Write every line below as a JSON list of strings, one string per line, skipping blank lines and leaving out the pictures.

## START

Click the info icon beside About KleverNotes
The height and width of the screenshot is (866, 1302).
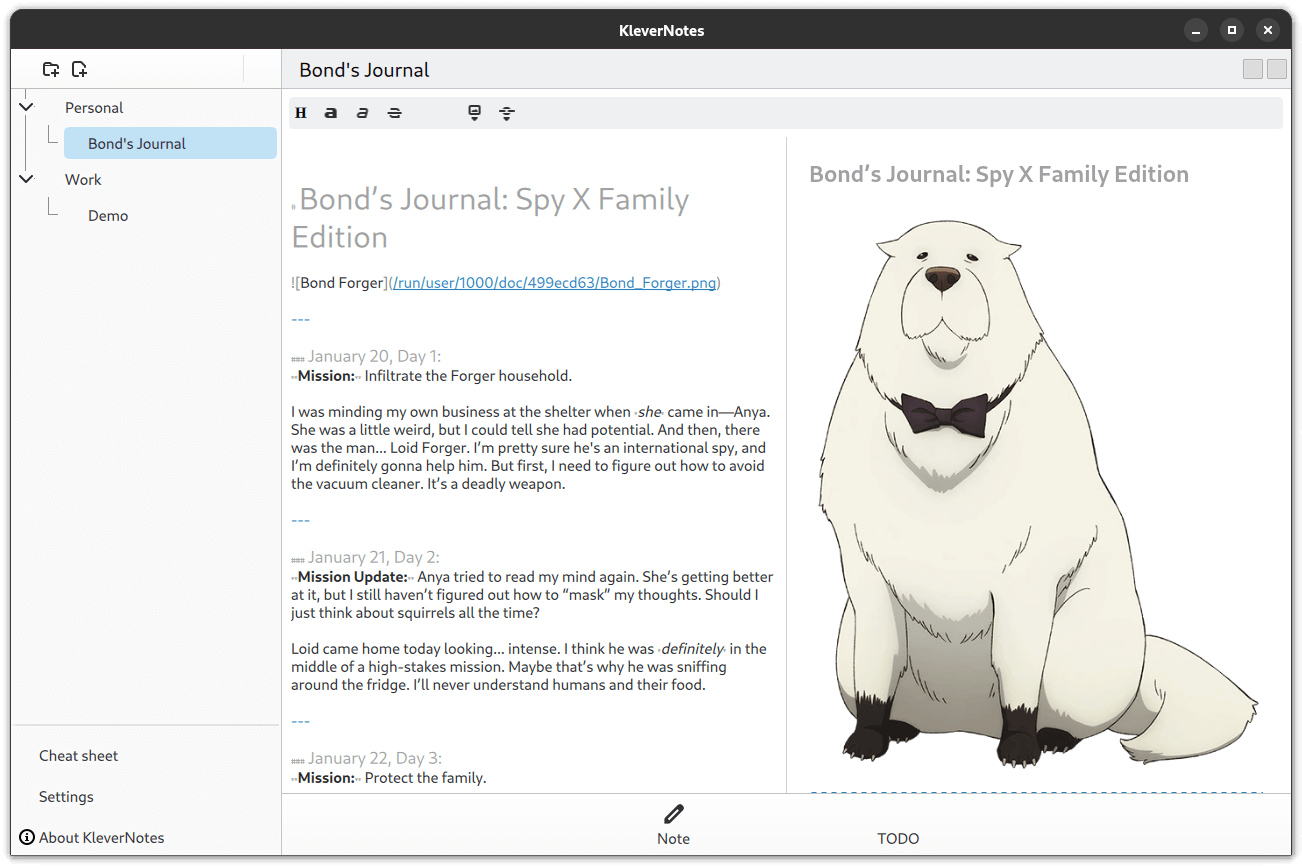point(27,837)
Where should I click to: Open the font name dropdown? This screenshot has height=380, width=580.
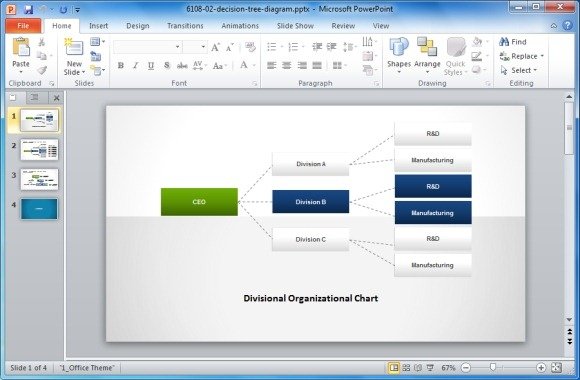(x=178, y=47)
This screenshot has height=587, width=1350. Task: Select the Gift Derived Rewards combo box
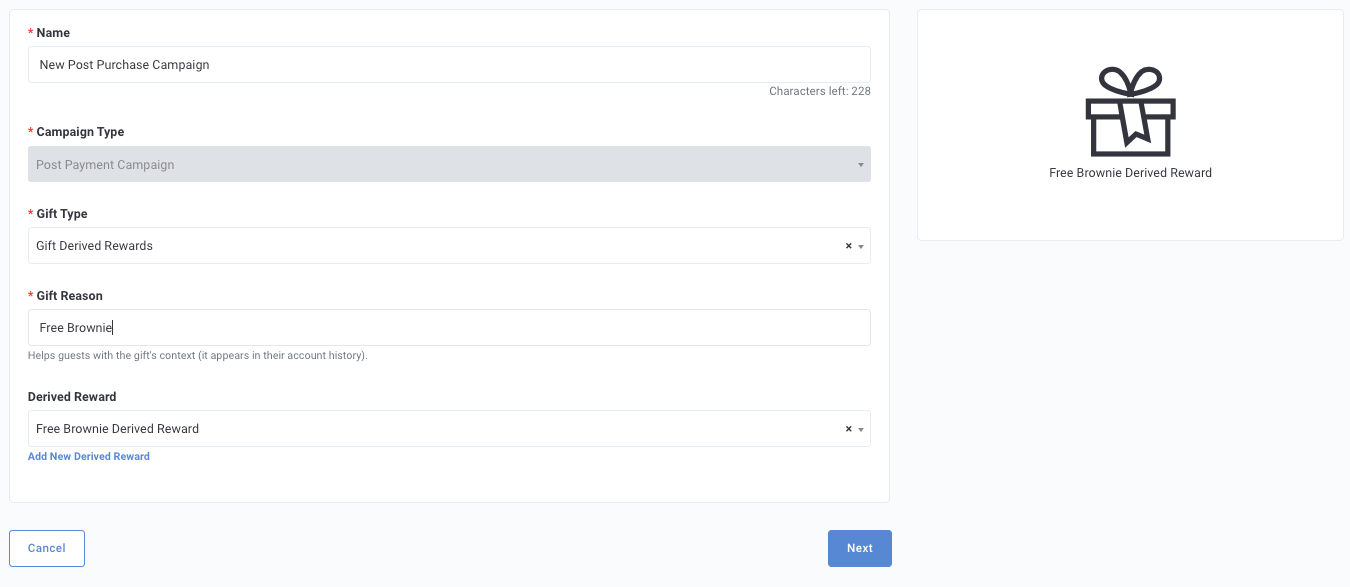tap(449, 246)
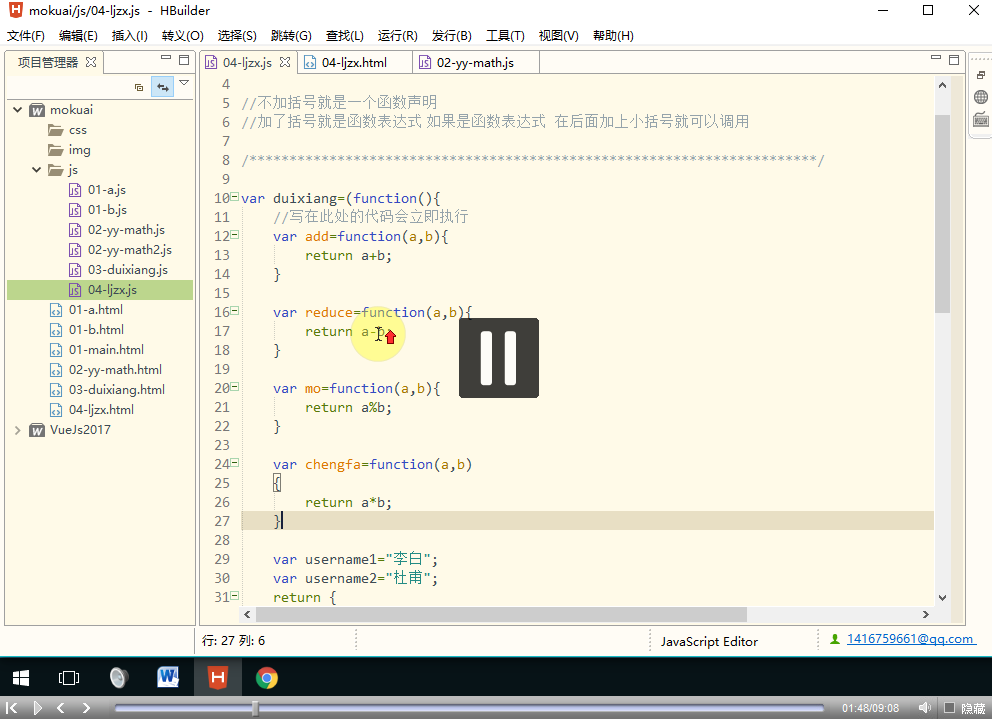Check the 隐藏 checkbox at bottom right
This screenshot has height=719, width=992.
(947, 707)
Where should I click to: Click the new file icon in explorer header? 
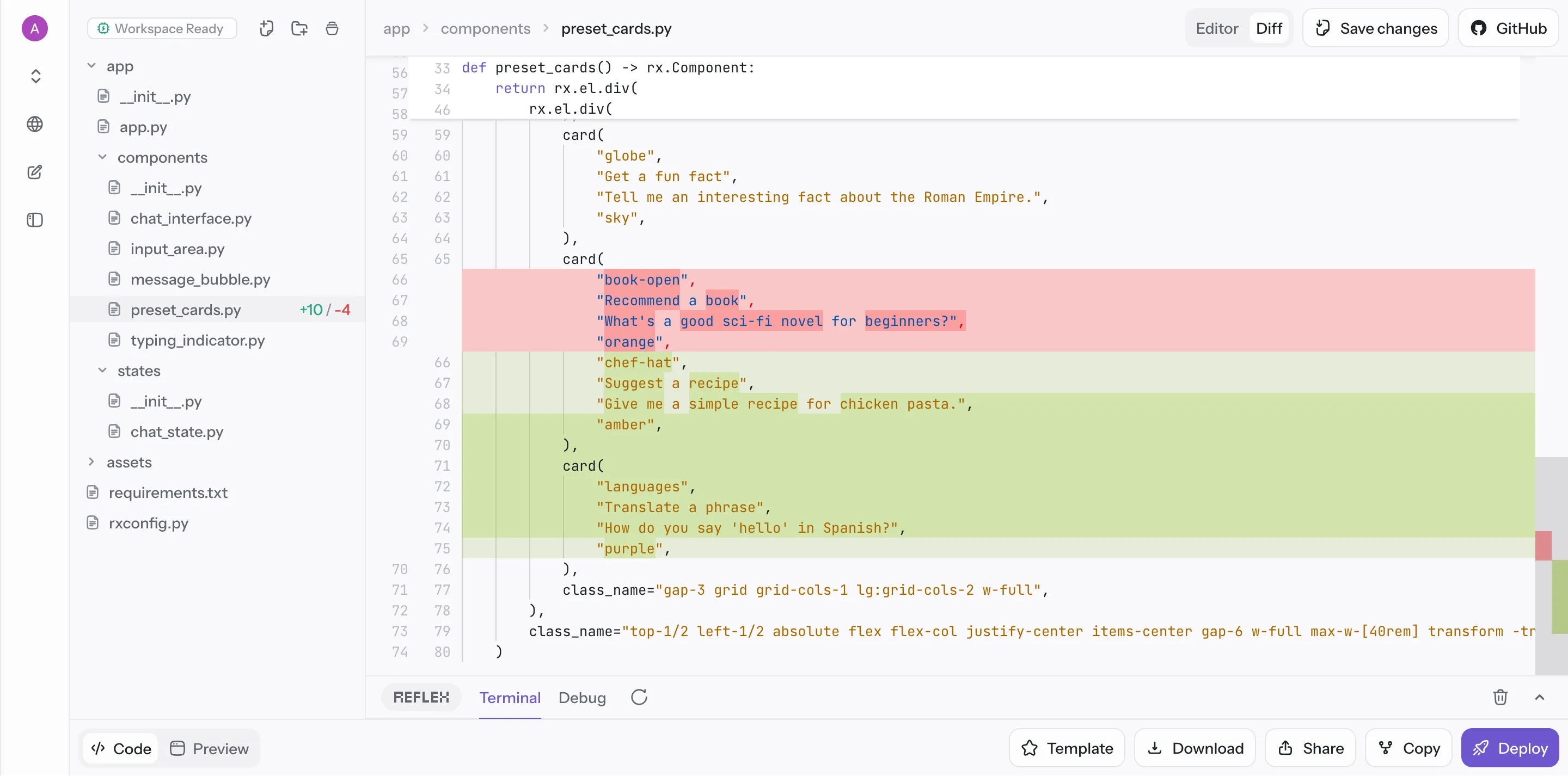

## END

Task output
[
  "Click the info icon beside About KleverNotes",
  "The height and width of the screenshot is (866, 1302).",
  "point(27,837)",
  "Where should I click to: Open the font name dropdown? This screenshot has height=380, width=580.",
  "(x=178, y=47)",
  "This screenshot has height=587, width=1350. Task: Select the Gift Derived Rewards combo box",
  "tap(449, 246)",
  "Check the 隐藏 checkbox at bottom right",
  "This screenshot has height=719, width=992.",
  "(947, 707)",
  "Where should I click to: Click the new file icon in explorer header? "
]